The Church of England likes blessing things. It thinks blessing is good. I have been present at bishops, deans, and parish clergy blessing a whole panoply of stuff from notice boards, credence tables and new homes to boats, chairs and meeting rooms. I myself have done a fair bit of blessing. And yes, we in the church bless people. These moments of blessing - ultimately an expression of God’s prevenient grace and love - typically happen as we are prepared to be sent out into the world in love and for love. Priests also bless relationships. One the highlights of my hardly stellar church ‘career’ was being asked to ‘bless’ my parents’ relationship as they renewed their vows together after fifty years of marriage. I can be hard faced and cynical and yet I felt like a guest, unexpectedly invited, to the most remarkable feast.

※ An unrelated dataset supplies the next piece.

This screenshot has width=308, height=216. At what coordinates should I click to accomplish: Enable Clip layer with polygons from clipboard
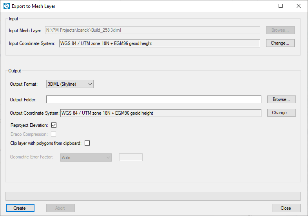click(x=87, y=143)
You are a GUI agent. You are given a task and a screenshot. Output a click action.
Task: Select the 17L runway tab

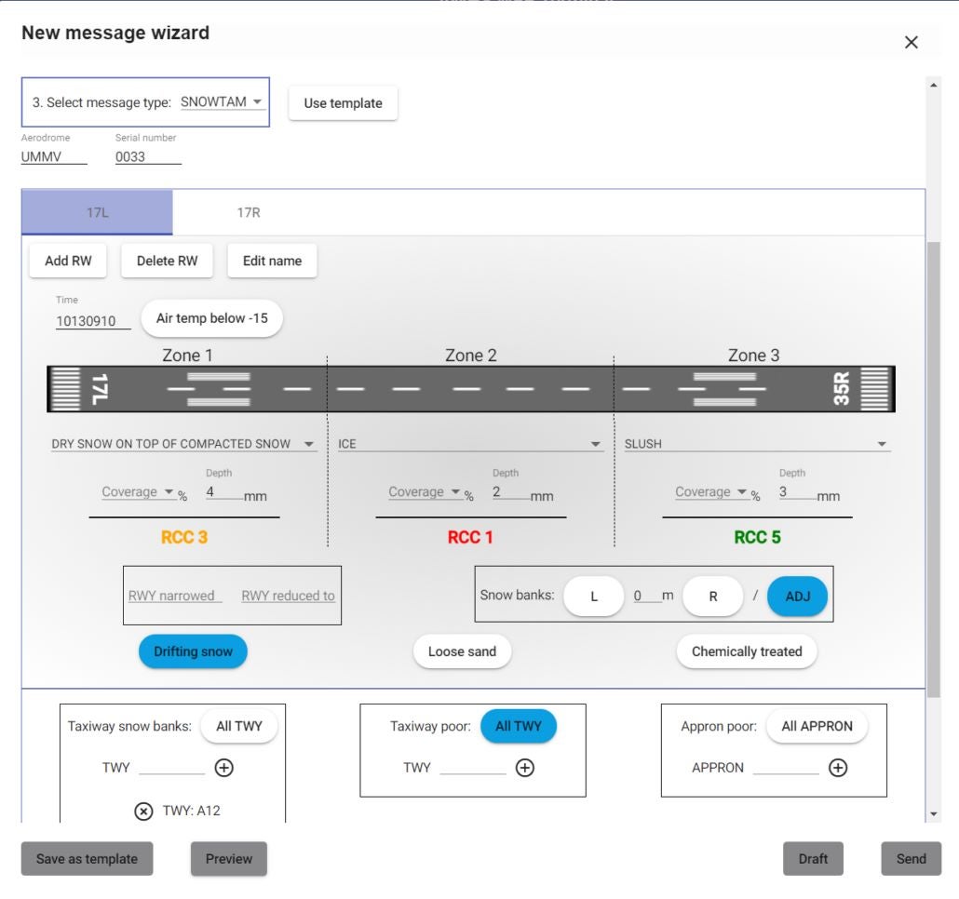coord(97,212)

Given the number of cynical mickey-taking atheist friends I have, I’m used to folk questioning the efficacy not only of ‘blessing’ but questioning what on earth we think we’re doing when 'blessing' not only people but inanimate objects. However, setting aside whether one thinks that ‘blessing’ invokes something either super or supra-natural, my sense is that the hunger for blessing typically reflects a desire to participate in something greater, more focused and more significant than our usual ways of going on. The blessing of objects often strikes me as strange but it indicates a human desire to ‘set aside’ something for a use outside our usual understanding of time and space. The blessing of water at baptism, for example, indicates – among other things - that something quite ordinary is being used for a story that is extraordinary – a story of death and resurrection. Equally the interest in ‘house blessing’ may indicate a very human desire to live in a space consecrated to peace and goodness. No matter what one feels about that, it reflects something humans instinctively understand – that where and how we dwell is not only shaped by us but shapes us as well.

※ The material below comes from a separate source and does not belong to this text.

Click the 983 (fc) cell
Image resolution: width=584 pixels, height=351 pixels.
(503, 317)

I am stating the yawning obvious when I say the church has got itself in a complete mess about relationships and blessing. The proclamation and conferral of God’s blessing is one of those things which makes the church ‘the church’. That’s one reason why – even if you think we’re deluded – the church gets rather excited about it and rather enjoys going round blessing things. As indicated earlier, there is something remarkably intimate, beautiful and ‘world-changing’ about being able to bless not only ‘things’ but the relationships of committed human beings. Thus, it is a remarkable and bitter tragedy that the C of E – which seeks to minister to the nation – has found itself in a situation where it blesses noticeboards, boats and liturgical gubbins, but refuses to bless the loving committed relationships of a section of the population the church (& society) has historically excluded and even persecuted. I am on record as supporting ‘gay marriage’ (or as sensible folk call it, ‘marriage’), but until the church finds the courage, the love and the faith to begin blessing civil partnerships it continues to isolate itself.

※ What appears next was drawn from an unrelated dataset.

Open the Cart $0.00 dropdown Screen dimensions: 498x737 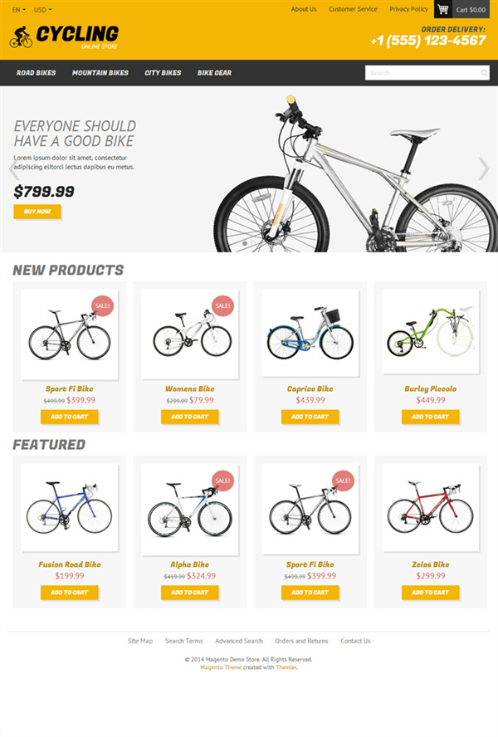(x=471, y=9)
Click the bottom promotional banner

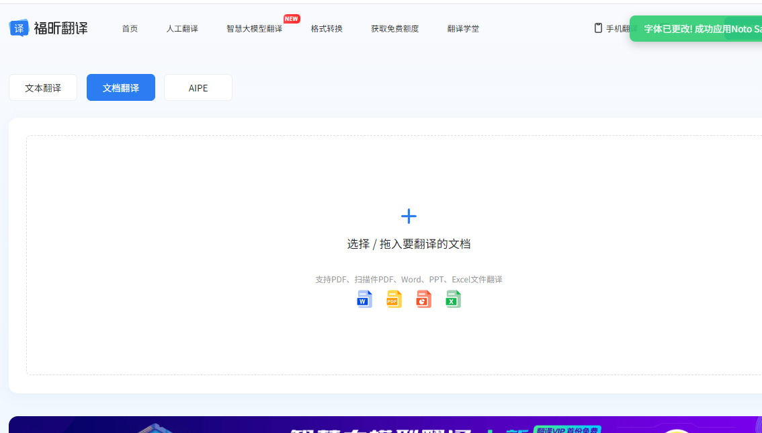[381, 425]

One often feels that the church is more at home with blessing ‘things’ – with tables, ocean-going liners and so on – because there is no real cost to the grace conferred. Grace that matters transforms and extends us – it brings us into deeper relationship and love. The fundamental failure in refusing to bless civil partnerships is a failure in our theological anthropology. That is, it is a failure to truly recognize LGBT people as not only bearers of the Image but of being able to grow into the likeness of Christ – fundamentally in their loving, committed relationships. In my experience, LGBT people are as good and as bad at relationships as ‘straight’ folk. I find this very encouraging. But the real thing people of faith need to come to terms with is how we see people. There are no 1st class and 2nd class members of the Kingdom. And part of the reason for this is that, despite protests to the contrary, the church is not called to be either its border guards – checking people’s holiness papers - or its judiciary.